Introduction

Controlled ovarian hyperstimulation (COH) is considered a key factor in the success of in vitro fertilisation (IVF)/intracytoplasmic sperm injection (ICSI) [1, 2] because it induces the development of multiple follicles to obtain as many high-quality oocytes as possible, thereby increasing the number of embryos available for transfer and ultimately increasing pregnancy rates.
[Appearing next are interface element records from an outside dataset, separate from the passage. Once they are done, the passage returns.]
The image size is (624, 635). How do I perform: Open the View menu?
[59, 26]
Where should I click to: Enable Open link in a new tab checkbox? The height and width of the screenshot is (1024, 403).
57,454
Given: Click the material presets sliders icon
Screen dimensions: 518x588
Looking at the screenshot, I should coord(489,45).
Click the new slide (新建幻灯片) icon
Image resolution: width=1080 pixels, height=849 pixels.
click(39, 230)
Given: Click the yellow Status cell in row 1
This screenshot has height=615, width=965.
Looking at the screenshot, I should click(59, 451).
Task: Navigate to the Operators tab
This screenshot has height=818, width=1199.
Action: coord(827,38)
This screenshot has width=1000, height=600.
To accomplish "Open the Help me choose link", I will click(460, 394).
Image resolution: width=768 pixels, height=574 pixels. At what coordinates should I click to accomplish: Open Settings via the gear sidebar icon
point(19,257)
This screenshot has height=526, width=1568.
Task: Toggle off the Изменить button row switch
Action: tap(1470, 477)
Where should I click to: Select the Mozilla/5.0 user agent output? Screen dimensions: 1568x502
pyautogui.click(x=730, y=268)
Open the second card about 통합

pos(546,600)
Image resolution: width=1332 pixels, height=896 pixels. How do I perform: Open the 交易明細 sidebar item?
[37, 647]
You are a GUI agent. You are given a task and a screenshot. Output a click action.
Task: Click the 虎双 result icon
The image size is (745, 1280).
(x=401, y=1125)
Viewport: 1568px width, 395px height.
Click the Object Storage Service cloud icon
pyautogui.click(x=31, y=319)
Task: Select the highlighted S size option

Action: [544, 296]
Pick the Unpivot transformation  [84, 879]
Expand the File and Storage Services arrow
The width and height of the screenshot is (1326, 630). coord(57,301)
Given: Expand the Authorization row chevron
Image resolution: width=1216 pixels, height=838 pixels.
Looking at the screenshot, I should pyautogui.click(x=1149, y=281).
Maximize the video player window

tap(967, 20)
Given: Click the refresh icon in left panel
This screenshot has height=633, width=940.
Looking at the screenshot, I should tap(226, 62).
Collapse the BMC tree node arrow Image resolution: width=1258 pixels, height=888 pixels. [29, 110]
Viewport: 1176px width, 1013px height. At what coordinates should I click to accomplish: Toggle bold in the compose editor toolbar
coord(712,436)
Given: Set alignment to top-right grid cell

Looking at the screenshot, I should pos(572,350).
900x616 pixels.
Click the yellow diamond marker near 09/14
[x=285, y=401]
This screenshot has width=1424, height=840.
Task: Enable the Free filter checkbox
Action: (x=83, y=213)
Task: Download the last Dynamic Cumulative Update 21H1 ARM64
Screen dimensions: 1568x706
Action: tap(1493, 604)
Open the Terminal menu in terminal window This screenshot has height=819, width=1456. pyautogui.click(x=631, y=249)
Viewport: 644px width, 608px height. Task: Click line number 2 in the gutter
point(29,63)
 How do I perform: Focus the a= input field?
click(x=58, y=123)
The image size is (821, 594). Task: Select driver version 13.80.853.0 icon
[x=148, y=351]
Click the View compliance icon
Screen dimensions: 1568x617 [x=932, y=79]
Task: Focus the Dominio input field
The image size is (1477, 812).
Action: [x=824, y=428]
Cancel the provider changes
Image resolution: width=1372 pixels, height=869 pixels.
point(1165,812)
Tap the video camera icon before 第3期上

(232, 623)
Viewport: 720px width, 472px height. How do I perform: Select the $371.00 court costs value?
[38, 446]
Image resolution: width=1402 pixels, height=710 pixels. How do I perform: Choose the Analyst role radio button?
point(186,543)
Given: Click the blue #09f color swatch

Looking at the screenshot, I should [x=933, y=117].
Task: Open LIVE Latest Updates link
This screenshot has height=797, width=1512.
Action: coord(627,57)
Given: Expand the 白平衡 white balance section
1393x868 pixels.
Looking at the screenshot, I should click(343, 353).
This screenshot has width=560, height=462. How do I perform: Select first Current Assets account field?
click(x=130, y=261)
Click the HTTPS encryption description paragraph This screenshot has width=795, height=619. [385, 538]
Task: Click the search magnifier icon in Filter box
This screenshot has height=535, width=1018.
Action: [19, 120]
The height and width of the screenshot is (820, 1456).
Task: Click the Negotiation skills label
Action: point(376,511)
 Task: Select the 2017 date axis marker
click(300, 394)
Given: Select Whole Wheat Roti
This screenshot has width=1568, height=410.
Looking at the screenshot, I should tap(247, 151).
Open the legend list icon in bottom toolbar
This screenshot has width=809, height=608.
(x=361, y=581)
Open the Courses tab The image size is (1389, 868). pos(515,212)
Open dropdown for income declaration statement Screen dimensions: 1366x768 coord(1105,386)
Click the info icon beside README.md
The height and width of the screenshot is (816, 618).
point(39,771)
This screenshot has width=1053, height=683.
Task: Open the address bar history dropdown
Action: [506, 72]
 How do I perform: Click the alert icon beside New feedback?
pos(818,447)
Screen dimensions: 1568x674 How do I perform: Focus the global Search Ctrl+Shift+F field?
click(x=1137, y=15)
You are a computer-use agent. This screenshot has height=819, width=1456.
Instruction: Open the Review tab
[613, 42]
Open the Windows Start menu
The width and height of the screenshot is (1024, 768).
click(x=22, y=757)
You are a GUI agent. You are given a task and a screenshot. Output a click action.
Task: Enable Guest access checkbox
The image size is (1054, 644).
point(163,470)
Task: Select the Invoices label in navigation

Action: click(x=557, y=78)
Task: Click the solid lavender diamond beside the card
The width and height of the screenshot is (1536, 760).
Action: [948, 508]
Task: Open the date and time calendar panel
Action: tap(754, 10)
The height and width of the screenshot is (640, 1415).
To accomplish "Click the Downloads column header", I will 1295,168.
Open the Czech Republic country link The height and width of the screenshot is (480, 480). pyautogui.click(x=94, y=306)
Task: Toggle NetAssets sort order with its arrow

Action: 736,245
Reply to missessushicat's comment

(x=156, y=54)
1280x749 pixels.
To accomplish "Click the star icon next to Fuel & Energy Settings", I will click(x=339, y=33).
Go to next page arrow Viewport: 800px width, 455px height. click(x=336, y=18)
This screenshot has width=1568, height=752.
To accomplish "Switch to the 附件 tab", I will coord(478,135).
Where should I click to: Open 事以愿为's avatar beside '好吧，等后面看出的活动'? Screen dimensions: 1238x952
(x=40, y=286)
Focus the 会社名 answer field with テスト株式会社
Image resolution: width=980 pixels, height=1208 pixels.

A crucial step during COH is to optimise the timing of the human chorionic gonadotropin (HCG) trigger to obtain better pregnancy outcomes [2, 3]. To date, there is no universal criteria for the optimal HCG trigger time [1, 2, 4, 5]. The common standard in most reproductive centres is to trigger when there exist at least three follicles ≥ 17 mm or at least two follicles ≥ 18 mm [1, 2, 6,7,8]. However, triggering is typically delayed in the expectation of obtaining more mature follicles in practice. Ectors et al. suggested that delaying the HCG trigger allows for larger follicle growth and may result in more mature oocytes, and this may have a positive impact on clinical outcomes [9]. However, several studies have shown that delayed oocyte retrieval does not increase the number of mature oocytes nor the pregnancy rate, but it may instead compromise embryo quality [8]. Confusingly, some studies have found that there is no difference in the oocyte maturation rate and the fertilisation rate between large and small follicles (10−14 mm; 15−19 mm; 20 + mm) [10]; (< 16 mm; ≥ 16 mm) [11]. These inconsistent findings might be due to differences in COH protocols, the definitions of follicle size, patient characteristics, insemination methods (IVF or ICSI), and endpoint metrics [1].

Currently, the available COH protocols are flexible and diverse. The depot GnRH agonist protocol is an emerging protocol that is widely used in clinical practice (especially in China). In this case, the pituitary is deeply desensitised by a long-acting GnRH agonist, and endogenous luteinizing hormone (LH) is profoundly suppressed (< 1 IU/L). Due to a lack of relevant studies, its optimal trigger time is unclear, and some reproductive centres still follow the trigger criteria of the short GnRH-agonist long protocol. However, the mechanism of action, endocrine hormones, and medication regimen differ greatly between the different COH protocols [4]. The choice of the same trigger time for the different COH protocols is controversial [1, 12]. Thus, evidence is still urgently required regarding the trigger time of the depot GnRH agonist protocol.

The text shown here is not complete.